─── Provided information ───

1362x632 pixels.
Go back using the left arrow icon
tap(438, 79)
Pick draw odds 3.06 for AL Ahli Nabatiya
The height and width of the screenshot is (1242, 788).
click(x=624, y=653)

───

[Short exercise] Rewrite the records with "left arrow" replaced by "back arrow", leaving every other word unchanged.

[Solved problem]
1362x632 pixels.
Go back using the back arrow icon
tap(438, 79)
Pick draw odds 3.06 for AL Ahli Nabatiya
The height and width of the screenshot is (1242, 788).
click(x=624, y=653)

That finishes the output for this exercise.